*** Opening Provided data ***

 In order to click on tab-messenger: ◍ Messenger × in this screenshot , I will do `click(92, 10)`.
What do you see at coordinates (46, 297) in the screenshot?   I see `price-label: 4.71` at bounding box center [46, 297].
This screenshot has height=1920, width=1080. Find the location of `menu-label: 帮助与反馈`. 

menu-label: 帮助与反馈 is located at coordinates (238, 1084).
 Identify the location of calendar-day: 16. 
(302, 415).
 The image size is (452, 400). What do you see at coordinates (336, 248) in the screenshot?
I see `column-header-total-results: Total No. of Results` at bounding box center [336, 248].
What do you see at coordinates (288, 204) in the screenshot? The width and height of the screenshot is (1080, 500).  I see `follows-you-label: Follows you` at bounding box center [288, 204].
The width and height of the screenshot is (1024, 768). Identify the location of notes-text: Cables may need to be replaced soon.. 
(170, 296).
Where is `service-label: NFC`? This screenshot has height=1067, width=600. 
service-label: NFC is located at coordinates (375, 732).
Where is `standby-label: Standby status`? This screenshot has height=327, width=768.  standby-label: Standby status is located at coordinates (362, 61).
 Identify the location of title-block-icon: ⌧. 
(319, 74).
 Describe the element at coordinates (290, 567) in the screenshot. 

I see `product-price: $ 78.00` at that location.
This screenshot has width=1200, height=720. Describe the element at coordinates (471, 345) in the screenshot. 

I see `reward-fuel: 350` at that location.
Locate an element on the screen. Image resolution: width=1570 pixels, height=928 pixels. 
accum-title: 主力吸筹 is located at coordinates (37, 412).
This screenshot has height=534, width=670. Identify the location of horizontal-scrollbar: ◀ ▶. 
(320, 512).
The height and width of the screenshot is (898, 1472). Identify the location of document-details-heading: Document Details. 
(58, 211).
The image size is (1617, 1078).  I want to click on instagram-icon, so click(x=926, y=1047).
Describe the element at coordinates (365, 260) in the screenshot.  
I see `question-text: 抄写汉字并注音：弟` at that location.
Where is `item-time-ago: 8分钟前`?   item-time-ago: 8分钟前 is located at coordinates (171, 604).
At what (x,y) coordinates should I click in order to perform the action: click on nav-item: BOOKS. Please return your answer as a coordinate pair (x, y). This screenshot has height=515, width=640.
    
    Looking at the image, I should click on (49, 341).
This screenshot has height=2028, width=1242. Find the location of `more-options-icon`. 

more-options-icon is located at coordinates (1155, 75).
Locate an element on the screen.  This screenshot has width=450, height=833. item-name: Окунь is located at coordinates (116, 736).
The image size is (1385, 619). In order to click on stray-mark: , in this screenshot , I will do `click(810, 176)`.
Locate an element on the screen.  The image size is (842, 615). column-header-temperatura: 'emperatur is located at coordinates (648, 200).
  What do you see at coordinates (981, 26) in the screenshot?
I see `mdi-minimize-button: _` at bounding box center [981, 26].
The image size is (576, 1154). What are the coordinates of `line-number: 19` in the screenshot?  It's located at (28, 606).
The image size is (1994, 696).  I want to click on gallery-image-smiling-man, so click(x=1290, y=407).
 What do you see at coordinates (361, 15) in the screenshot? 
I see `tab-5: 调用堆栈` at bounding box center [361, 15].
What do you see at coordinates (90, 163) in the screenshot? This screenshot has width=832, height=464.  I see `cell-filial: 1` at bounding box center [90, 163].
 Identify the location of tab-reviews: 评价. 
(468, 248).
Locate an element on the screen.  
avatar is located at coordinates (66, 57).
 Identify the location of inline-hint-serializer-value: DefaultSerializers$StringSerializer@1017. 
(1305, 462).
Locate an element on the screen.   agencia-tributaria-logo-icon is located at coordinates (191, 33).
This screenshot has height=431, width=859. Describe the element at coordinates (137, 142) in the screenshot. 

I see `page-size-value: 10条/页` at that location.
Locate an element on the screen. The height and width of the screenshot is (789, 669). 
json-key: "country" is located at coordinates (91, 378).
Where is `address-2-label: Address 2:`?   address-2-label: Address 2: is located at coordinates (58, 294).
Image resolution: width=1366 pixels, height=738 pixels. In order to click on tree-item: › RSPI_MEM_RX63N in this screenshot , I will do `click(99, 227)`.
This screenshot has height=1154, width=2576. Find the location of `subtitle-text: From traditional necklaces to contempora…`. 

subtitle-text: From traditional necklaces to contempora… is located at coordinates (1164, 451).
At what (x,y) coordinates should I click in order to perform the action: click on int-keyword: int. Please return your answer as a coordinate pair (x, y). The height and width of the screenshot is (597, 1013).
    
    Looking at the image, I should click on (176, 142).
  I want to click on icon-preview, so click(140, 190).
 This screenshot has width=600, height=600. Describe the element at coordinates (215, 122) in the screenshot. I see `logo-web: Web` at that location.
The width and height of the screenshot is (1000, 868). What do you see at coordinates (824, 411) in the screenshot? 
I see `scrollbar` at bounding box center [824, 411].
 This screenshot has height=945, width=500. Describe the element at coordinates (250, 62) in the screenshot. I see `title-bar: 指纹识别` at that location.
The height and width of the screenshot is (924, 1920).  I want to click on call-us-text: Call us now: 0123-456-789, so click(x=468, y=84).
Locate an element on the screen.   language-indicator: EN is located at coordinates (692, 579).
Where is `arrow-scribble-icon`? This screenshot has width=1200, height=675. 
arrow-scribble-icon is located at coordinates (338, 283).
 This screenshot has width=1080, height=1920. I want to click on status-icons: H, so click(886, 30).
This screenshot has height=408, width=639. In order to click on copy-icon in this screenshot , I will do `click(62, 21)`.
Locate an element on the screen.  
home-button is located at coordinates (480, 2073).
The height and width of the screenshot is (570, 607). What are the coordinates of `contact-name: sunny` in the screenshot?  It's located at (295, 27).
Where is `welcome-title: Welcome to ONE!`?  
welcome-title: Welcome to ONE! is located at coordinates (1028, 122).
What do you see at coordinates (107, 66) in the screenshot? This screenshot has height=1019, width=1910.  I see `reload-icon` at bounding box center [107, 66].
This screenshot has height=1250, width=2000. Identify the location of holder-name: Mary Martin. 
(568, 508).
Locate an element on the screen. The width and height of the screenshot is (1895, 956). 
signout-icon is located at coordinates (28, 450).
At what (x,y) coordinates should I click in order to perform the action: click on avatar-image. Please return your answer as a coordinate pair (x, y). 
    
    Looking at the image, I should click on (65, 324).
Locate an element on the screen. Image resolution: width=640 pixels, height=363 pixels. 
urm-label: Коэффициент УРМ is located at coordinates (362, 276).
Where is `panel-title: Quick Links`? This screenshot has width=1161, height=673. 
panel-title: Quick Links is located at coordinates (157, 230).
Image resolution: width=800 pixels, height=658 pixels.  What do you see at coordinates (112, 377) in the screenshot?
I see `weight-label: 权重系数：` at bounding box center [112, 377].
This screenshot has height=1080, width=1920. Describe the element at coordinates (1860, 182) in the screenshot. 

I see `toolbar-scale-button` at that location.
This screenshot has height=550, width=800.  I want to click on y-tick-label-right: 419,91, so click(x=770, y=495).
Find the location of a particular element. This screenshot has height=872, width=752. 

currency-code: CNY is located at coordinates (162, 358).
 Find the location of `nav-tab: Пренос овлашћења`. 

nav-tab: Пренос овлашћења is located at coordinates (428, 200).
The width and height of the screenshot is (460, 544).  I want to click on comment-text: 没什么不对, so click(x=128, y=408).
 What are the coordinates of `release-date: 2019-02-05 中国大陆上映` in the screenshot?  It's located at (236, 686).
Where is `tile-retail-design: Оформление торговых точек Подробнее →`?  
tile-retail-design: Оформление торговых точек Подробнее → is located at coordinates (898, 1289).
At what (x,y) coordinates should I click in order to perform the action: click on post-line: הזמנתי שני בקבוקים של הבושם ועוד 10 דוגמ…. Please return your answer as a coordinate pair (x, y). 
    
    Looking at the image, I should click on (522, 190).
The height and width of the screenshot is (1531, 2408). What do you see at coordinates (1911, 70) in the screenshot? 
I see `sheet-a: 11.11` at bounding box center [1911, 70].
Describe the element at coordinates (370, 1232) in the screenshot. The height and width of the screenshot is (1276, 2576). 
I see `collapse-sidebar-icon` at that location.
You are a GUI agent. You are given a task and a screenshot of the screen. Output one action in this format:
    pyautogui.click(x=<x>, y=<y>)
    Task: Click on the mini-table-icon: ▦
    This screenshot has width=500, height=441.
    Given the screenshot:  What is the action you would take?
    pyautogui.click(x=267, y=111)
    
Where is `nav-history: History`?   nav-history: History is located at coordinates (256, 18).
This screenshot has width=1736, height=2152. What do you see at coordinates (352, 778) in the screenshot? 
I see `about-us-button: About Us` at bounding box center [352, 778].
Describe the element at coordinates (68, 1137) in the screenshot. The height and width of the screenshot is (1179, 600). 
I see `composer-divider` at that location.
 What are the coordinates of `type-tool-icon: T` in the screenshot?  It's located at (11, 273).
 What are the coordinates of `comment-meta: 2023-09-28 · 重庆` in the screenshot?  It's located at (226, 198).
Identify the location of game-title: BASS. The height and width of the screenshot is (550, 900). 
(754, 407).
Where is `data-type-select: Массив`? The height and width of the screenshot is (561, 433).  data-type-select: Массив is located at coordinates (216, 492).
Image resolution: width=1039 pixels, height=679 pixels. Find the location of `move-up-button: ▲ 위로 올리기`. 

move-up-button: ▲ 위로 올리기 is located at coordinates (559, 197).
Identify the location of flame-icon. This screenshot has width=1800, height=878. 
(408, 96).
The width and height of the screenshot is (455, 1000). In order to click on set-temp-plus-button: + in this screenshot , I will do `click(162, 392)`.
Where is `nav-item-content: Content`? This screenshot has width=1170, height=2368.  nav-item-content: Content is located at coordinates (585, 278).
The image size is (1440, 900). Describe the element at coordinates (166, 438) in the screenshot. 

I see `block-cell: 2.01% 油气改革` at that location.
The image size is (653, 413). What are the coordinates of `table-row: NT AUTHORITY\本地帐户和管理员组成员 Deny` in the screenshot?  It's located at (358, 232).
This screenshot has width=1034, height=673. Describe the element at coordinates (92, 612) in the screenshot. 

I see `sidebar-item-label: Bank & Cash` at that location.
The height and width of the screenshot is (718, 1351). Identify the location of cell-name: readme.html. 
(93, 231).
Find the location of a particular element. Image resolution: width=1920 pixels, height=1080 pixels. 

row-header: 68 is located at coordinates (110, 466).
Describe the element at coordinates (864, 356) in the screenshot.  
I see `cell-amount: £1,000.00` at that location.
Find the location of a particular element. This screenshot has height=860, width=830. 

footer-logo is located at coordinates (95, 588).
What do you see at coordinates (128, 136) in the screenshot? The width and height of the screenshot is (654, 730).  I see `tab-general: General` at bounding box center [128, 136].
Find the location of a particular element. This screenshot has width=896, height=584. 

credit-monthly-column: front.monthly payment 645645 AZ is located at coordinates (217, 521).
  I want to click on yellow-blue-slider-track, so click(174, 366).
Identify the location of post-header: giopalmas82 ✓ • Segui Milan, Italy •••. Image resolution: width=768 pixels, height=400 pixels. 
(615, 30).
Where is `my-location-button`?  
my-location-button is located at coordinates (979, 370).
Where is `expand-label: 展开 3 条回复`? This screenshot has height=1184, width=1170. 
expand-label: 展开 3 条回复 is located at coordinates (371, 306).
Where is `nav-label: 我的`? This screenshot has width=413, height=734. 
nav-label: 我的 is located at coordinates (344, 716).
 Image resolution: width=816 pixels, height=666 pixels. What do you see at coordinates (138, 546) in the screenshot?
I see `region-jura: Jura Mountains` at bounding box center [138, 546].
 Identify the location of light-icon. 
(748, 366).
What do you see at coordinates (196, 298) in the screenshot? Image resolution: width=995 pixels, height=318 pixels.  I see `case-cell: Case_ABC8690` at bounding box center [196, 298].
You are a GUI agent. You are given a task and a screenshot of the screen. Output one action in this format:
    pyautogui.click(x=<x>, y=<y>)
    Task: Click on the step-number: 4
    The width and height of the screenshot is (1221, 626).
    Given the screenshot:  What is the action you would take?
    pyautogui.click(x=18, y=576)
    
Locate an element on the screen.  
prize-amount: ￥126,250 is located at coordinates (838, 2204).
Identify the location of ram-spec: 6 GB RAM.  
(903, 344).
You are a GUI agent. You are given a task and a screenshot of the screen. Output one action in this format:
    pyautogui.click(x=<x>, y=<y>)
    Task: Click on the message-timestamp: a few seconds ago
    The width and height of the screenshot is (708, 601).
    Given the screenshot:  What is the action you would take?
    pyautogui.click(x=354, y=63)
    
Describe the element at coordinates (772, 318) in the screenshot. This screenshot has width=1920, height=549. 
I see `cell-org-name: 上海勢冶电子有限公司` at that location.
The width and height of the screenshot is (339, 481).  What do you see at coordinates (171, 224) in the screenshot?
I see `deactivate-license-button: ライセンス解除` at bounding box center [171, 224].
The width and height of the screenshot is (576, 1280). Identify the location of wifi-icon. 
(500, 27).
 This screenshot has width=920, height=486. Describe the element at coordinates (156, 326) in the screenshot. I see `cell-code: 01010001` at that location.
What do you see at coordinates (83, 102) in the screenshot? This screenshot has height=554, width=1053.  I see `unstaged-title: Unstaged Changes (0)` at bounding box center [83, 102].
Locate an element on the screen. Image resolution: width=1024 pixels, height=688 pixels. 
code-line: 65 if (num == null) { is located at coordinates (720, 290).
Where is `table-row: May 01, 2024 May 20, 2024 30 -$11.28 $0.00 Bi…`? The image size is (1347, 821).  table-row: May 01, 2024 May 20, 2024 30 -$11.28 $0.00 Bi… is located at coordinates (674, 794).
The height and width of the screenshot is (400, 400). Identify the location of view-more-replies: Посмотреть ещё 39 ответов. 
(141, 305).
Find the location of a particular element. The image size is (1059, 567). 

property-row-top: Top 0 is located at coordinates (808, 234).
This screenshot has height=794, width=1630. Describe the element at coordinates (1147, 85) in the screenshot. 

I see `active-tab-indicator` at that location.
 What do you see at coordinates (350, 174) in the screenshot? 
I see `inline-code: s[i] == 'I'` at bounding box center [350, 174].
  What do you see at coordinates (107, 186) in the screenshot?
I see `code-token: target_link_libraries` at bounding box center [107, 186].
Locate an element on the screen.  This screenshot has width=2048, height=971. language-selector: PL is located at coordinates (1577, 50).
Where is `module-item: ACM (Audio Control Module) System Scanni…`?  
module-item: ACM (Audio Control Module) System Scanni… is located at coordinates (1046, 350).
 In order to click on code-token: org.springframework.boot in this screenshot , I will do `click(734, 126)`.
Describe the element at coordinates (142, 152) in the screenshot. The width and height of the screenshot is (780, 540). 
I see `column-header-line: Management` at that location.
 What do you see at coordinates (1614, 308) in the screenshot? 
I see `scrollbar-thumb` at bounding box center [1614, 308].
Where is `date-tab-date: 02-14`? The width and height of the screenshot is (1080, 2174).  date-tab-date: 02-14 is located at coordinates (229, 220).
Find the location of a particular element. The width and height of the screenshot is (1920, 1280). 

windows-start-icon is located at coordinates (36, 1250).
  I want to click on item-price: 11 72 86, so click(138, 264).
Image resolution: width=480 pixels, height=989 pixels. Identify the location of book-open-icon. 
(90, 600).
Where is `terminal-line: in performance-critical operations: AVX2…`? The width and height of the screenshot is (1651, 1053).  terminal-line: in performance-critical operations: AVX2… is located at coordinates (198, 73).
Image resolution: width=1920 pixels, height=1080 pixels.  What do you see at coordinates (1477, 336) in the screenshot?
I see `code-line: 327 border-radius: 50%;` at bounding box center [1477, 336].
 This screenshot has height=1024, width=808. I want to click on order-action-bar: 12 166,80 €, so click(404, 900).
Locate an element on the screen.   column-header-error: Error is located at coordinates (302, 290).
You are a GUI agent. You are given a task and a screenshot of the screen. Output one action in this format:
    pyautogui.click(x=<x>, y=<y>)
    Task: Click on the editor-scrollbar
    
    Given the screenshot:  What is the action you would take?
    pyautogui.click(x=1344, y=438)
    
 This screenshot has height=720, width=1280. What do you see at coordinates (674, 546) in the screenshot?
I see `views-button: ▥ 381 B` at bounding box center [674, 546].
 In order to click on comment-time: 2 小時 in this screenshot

*** Closing Provided data ***

| Exercise directions |
Repeat word for word the lines that begin with the one containing "The width and height of the screenshot is (1000, 868)." and run through the one containing "This screenshot has height=945, width=500.".

| Task response |
The width and height of the screenshot is (1000, 868). What do you see at coordinates (824, 411) in the screenshot? 
I see `scrollbar` at bounding box center [824, 411].
 This screenshot has height=945, width=500. Describe the element at coordinates (250, 62) in the screenshot. I see `title-bar: 指纹识别` at that location.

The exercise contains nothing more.